Creekside Path Walkers and Bicycles

 Potholes, crumbling pavement, squirrels, and deer are among the beautiful variables in a walker’s life.

 Two-mph (miles per hour) pedestrians and pedal-vehicles cruising at more than 

three times that speed make for a potential crash and injury.

 

 All of us can keep to the right side except to pass, honk or ring when overtaking, and pull off to talk or ponder.

If a mechanized vehicle — pedal, motor, or engine powered —  is traveling faster than a marathon runner, it might be safer for them to use Sligo Creek Parkway. 

 

 This is an old problem on every street in Takoma Park.

 

 The energy carried by moving objects is half their weight times their speed, multiplied again by their speed. (Inertial energy = 1/2(m*v^2))

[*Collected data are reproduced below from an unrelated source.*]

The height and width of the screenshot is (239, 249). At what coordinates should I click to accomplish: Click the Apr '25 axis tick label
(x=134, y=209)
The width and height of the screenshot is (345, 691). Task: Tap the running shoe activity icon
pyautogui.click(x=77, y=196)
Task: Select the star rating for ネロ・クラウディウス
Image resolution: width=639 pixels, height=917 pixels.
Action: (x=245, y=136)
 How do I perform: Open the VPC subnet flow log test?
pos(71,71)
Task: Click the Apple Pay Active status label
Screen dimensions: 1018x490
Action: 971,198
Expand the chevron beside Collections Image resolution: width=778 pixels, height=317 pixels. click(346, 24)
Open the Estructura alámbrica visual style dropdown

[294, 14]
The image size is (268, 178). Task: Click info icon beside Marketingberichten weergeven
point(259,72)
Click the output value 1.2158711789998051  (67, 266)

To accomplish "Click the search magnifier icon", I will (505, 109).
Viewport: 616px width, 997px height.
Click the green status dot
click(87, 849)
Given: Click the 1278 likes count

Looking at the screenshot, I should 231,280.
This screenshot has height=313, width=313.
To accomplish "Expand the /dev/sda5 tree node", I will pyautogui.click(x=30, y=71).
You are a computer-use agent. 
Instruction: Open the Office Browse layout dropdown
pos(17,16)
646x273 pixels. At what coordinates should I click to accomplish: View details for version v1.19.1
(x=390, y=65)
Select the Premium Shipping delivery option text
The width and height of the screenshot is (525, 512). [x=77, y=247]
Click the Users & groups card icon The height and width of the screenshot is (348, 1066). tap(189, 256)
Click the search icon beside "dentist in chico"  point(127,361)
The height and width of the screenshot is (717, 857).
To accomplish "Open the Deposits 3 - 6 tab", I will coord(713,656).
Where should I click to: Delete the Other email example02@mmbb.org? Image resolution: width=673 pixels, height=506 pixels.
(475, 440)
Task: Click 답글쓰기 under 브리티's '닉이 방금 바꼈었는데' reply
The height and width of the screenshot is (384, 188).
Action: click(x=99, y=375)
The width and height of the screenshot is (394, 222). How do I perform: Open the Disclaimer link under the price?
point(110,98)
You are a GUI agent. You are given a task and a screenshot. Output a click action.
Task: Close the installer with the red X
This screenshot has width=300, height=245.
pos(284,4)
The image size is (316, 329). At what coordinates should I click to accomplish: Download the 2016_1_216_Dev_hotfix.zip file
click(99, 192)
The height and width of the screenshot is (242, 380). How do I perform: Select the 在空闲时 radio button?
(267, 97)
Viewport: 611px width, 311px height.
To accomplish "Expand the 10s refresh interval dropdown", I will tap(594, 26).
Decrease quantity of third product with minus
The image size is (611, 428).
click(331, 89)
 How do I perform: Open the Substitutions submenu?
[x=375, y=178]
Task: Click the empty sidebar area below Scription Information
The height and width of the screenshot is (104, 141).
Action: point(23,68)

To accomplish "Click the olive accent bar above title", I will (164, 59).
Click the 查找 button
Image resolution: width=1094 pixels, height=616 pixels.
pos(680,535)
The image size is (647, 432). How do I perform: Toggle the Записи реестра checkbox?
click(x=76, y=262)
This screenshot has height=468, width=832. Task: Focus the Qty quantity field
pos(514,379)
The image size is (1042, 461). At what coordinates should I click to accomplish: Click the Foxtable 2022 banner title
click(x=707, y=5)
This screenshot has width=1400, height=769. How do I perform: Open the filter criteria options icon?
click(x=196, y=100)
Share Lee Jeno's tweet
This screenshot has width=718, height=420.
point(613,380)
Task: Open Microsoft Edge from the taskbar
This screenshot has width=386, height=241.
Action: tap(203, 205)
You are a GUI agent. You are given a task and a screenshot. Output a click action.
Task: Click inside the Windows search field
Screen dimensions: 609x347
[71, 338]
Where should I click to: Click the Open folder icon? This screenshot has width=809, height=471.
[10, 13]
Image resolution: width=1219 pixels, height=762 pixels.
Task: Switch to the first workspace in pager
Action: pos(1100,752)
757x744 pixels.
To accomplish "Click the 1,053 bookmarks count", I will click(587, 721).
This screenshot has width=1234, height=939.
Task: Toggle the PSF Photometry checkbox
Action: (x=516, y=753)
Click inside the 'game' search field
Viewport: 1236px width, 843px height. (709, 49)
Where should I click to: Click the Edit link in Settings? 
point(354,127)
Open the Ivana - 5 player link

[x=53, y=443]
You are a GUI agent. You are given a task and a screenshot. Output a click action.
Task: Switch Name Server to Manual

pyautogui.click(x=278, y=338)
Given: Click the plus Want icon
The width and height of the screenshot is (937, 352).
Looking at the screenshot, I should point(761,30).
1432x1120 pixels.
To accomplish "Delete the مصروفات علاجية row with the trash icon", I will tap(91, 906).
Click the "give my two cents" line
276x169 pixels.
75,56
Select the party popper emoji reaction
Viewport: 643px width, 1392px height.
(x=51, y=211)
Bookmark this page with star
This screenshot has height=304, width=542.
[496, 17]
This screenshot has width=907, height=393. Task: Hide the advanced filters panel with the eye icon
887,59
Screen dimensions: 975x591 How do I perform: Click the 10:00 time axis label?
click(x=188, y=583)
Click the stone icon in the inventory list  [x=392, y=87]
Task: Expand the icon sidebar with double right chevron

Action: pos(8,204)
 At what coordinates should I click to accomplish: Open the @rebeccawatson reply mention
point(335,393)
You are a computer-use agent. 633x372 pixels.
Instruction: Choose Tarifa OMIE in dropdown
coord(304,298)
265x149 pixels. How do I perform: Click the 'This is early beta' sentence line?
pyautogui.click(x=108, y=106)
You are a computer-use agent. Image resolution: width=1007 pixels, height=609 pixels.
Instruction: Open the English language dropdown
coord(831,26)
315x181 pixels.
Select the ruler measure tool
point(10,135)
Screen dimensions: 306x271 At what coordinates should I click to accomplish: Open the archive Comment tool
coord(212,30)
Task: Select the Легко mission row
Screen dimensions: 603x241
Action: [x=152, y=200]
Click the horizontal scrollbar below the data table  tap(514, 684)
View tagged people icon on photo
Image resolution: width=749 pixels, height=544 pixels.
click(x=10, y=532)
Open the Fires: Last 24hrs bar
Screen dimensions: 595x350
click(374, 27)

 Safest passage would be in separate lanes or roads, sorted by speed and weight.

 

Consider these physical approximations if designing a travel route:

  1. A pedestrian weighs 150 pounds and travels at 3 mph with a bone framework.
    Inertial Energy =       675
  2. A bicycle weighs 200 pounds and travels at 15 mph with an aluminum framework.
    Inertial Energy =     2,250
  3. A car or truck weighs 2,000 pounds and travels at 30 mph with a steel framework.
    Inertial Energy = 900,000


Consider these operational factors

  1. The closing time between moving objects requires training the brain on distance and time.
  2. Collision damage varies by weight, velocity, and structural features.
  3. Collision avoidance is by understanding inertia and surface traction, and
    1. stepping off the road surface to stop, talk, or ponder, and 
    2. slowing or stopping,  and 
    3. redirection by foot-planting, handlebar, or steering-wheel manipulation, and    
    4. communication while in motion,  and 
    5. staying home. 

 

Consider these design factors for a common route:

  1. Do we give the most dangerous heavy/high-speed vehicles freedom to move with others responsible for themselves by staying out of the way? Separate sidewalks and paths, or let’s make plans.
  2. Do we make driving unpleasant for heavy/high-speed vehicles to protect the lower energy travelers? Speed bumps that are hard bumps at 10 mph in a posted 25 mph max zone, low cross-traffic stop signs, chicanes (chicken game playing by perceived lane crowding), 7-foot parking lanes to crowd the moving lanes, turn radiuses less than ten feet forcing cars to use cross-traffic lane space, square-profile curbs and islands imposing on a thoroughfare
  3. Do we prohibit wheeled vehicles from pedestrian paths?

 

 It would be nice to design a common route for the economy of land area and paving. It may be better to sometimes consider walkways through a block while cars go to a signalized intersection. This addresses cars and pedestrians. We need a thoroughfare design for pedal-powered vehicles that are threatened by cars and pedestrians that are threatened by bikes. This could mean three separate paved routes, complicating the construction in a limited space like a creek valley. The back-to-nature value would be diminished.

 

 This is not a solution, but developing a definition of the problem. So what do you think?

 

 (All of these questions will be easier to answer when the birth rate is passed by the death rate till the global population is half the current count of 85,000,000,000.)

 

What do you think?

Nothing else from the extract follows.